A number of studies have been conducted to assess the integration of different regenerative agricultural practices in Georgia. The results on cotton lint yield and return-on-investment (ROI) of the study conducted in 2023 and 2024 in Midville, GA, are shown. The management systems are (a) conventional tillage (abbreviated as CT), (b) strip tillage (abbreviated as RT), (c) strip tillage under cover crop (abbreviated as RT+CC), and (d) strip tillage under cover crop and with poultry litter as the organic amendment (abbreviated as RT+CC+PL). The reduced tillage was a one-time strip-tillage operation every year, and cereal rye was used as the cover crop. Treatment (d) received a 2 tons/ac rate of poultry litter, and based on the nutrient composition of the poultry litter, no additional inorganic fertilizer was applied. Adopting a strip tillage-only operation or strip tillage integrated with cover crop tended to affect the yield and ROI. However, integrating poultry litter minimized yield loss and sustained the ROI, which $149.8/ac ROI obtained in 2024. A true assessment of the value of poultry litter integration into the system is to compare treatment RT+CC and RT+CC+PL.
Conclusions
Efficient input management is critical to sustain cotton production, especially given the decline in cotton prices in recent months. Integrated nutrient management and strategic tillage systems were discussed as potential ways to save cost and sustain cotton productivity. Growers can use a soil penetrometer to monitor soil compaction to determine whether tillage operation is needed. Such an approach will ensure that conservation tillage is implemented only when needed, thereby avoiding compaction issues associated with transitioning into a conservation tillage system.

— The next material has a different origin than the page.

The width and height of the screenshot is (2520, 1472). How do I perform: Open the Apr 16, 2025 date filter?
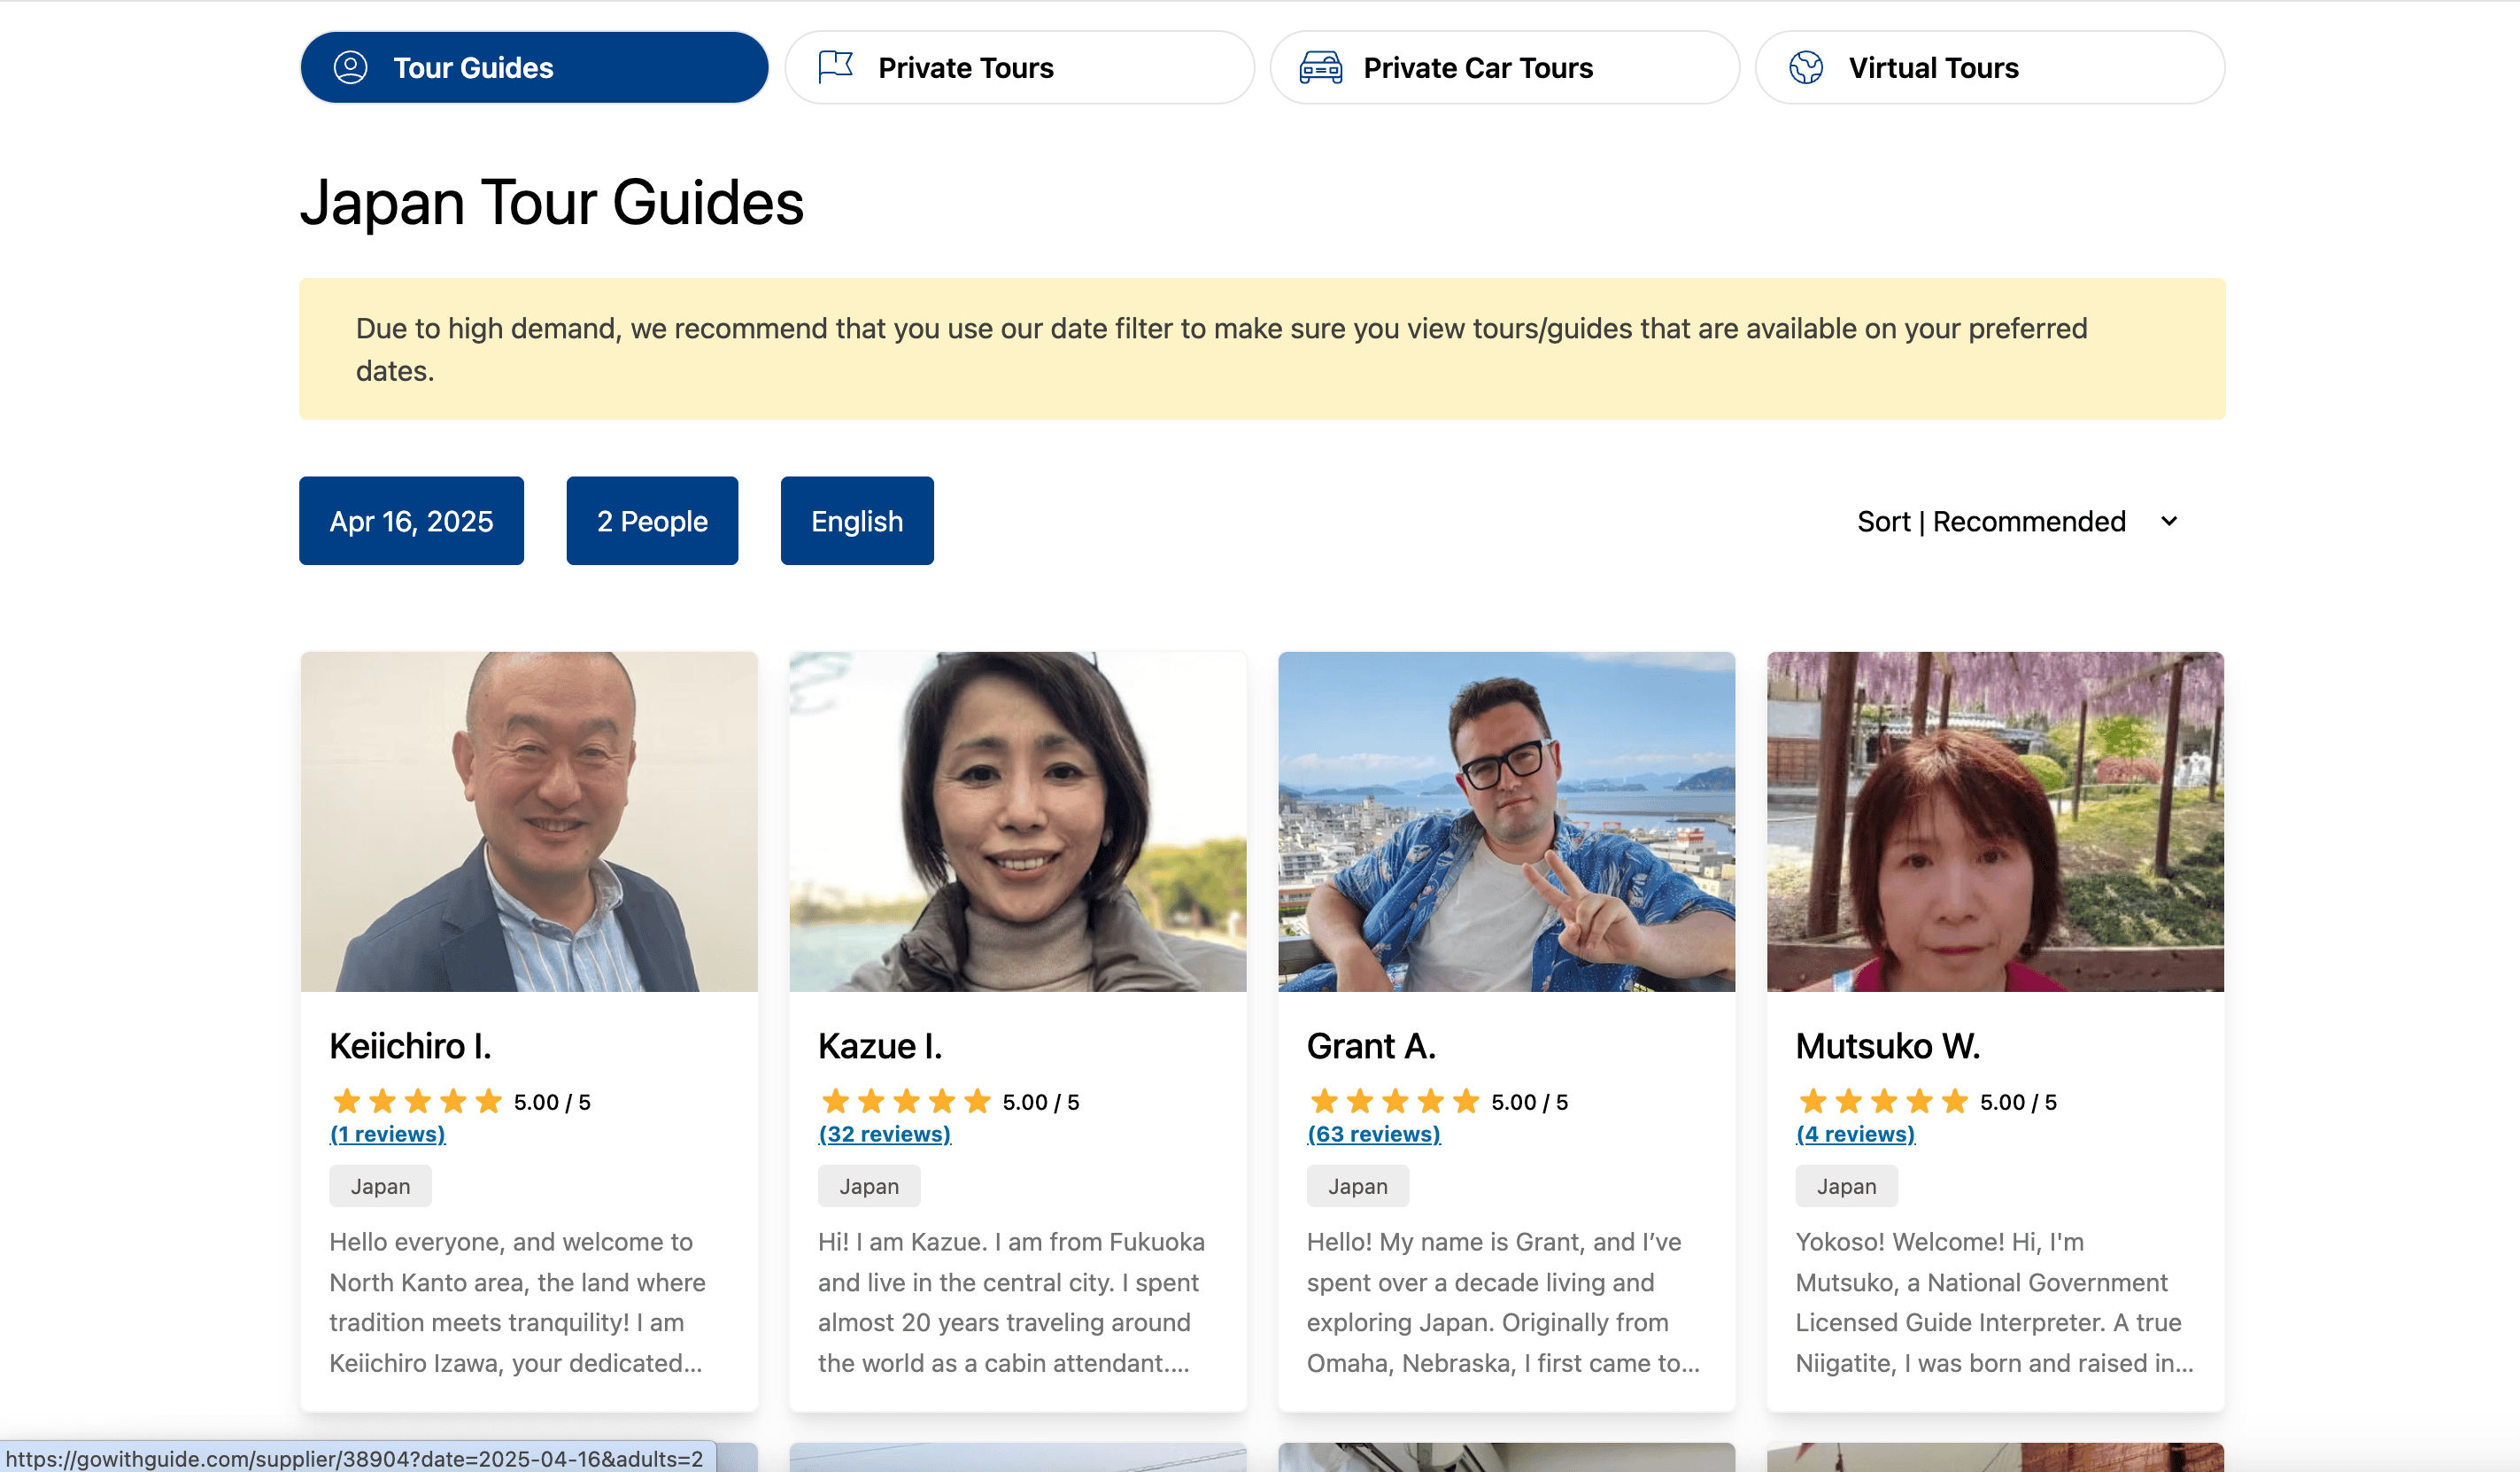(411, 521)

It will also help save costs when the readings indicate no-tillage or a reduced tillage operation is all that is needed. In addition, the use of poultry litter in cotton could be a way to save costs, sustain crop productivity, and improve soil health. However, there is a need to periodically monitor soil nutrient levels to avoid accumulating excess nutrient levels that could cause production problems.